----- Data for this task

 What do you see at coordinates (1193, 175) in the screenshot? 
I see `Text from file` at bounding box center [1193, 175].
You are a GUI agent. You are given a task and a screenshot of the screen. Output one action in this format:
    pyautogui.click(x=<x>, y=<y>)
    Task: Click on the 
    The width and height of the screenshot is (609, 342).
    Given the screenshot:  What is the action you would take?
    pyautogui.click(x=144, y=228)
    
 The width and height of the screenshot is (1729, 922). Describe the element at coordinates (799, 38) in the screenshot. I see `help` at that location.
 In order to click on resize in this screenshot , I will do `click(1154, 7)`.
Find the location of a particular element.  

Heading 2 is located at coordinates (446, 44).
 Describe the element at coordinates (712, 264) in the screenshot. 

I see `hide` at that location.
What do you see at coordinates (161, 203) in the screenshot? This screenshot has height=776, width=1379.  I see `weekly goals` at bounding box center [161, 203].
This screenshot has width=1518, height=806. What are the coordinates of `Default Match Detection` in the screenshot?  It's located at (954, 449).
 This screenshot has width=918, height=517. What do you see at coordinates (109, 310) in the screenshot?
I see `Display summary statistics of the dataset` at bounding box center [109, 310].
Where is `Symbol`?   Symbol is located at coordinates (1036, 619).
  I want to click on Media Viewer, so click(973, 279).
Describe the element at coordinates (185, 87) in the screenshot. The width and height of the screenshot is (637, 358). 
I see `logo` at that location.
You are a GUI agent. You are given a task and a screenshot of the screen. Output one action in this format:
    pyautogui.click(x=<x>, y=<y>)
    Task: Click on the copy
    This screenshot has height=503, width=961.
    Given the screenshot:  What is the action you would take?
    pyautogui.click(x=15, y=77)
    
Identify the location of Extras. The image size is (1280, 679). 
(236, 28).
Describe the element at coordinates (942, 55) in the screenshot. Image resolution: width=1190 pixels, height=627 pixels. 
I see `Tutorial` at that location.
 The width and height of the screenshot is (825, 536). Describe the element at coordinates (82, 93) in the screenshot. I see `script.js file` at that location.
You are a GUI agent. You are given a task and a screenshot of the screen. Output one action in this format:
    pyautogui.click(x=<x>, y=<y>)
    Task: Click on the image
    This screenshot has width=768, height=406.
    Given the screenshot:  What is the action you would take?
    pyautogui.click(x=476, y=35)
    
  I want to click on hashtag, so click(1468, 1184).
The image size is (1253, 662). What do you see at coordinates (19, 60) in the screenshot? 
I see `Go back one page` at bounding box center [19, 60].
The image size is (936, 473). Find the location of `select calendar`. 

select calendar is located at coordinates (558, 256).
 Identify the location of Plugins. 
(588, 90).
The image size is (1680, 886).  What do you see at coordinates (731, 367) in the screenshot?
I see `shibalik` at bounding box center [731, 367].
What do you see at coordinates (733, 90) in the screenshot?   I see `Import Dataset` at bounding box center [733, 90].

----------

= What is asked =
Reproduce the material above word for word, from its opening line through the line that contains "center [1193, 175].".

= Response =
 What do you see at coordinates (1193, 175) in the screenshot? 
I see `Text from file` at bounding box center [1193, 175].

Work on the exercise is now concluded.